## PROBLEM REQUIREMENTS
Exactly as written, reproduce all of the entries.

[DATA IN THIS EXERCISE — start]

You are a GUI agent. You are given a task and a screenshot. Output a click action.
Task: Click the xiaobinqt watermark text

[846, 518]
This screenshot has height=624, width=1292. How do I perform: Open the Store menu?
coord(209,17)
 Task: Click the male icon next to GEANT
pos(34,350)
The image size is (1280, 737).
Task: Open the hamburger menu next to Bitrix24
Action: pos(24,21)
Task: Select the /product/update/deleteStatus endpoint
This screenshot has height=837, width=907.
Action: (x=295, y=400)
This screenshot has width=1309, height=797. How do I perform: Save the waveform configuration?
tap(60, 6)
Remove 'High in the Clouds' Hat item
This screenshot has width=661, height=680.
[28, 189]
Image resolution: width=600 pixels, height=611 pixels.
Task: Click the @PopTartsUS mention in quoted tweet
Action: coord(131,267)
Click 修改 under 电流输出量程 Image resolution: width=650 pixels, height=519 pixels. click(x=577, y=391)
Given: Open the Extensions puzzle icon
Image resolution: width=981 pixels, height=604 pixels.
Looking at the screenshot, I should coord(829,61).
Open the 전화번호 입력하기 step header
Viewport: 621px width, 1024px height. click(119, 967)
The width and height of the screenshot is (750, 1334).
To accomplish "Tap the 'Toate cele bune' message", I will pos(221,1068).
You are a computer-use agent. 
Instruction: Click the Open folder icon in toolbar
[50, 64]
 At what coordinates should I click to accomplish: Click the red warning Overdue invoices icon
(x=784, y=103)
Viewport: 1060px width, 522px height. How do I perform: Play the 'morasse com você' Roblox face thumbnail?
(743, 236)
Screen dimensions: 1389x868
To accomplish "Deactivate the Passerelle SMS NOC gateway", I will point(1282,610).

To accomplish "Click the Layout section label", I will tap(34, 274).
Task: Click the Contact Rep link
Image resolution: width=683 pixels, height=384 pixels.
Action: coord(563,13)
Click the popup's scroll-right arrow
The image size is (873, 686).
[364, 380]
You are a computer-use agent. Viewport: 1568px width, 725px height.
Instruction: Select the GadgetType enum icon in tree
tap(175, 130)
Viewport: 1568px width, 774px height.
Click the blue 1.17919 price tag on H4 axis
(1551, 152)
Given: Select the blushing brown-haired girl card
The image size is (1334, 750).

[DATA IN THIS EXERCISE — finish]

## SOLVED PROBLEM
You are a GUI agent. You are given a task and a screenshot. Output a click action.
Task: Click the xiaobinqt watermark text

[846, 518]
This screenshot has height=624, width=1292. How do I perform: Open the Store menu?
coord(209,17)
 Task: Click the male icon next to GEANT
pos(34,350)
The image size is (1280, 737).
Task: Open the hamburger menu next to Bitrix24
Action: pos(24,21)
Task: Select the /product/update/deleteStatus endpoint
This screenshot has height=837, width=907.
Action: (x=295, y=400)
This screenshot has width=1309, height=797. How do I perform: Save the waveform configuration?
tap(60, 6)
Remove 'High in the Clouds' Hat item
This screenshot has width=661, height=680.
[28, 189]
Image resolution: width=600 pixels, height=611 pixels.
Task: Click the @PopTartsUS mention in quoted tweet
Action: coord(131,267)
Click 修改 under 电流输出量程 Image resolution: width=650 pixels, height=519 pixels. click(x=577, y=391)
Given: Open the Extensions puzzle icon
Image resolution: width=981 pixels, height=604 pixels.
Looking at the screenshot, I should coord(829,61).
Open the 전화번호 입력하기 step header
Viewport: 621px width, 1024px height. click(119, 967)
The width and height of the screenshot is (750, 1334).
To accomplish "Tap the 'Toate cele bune' message", I will pos(221,1068).
You are a computer-use agent. 
Instruction: Click the Open folder icon in toolbar
[50, 64]
 At what coordinates should I click to accomplish: Click the red warning Overdue invoices icon
(x=784, y=103)
Viewport: 1060px width, 522px height. How do I perform: Play the 'morasse com você' Roblox face thumbnail?
(743, 236)
Screen dimensions: 1389x868
To accomplish "Deactivate the Passerelle SMS NOC gateway", I will point(1282,610).

To accomplish "Click the Layout section label", I will tap(34, 274).
Task: Click the Contact Rep link
Image resolution: width=683 pixels, height=384 pixels.
Action: coord(563,13)
Click the popup's scroll-right arrow
The image size is (873, 686).
[364, 380]
You are a computer-use agent. Viewport: 1568px width, 725px height.
Instruction: Select the GadgetType enum icon in tree
tap(175, 130)
Viewport: 1568px width, 774px height.
Click the blue 1.17919 price tag on H4 axis
(1551, 152)
Given: Select the blushing brown-haired girl card
The image size is (1334, 750).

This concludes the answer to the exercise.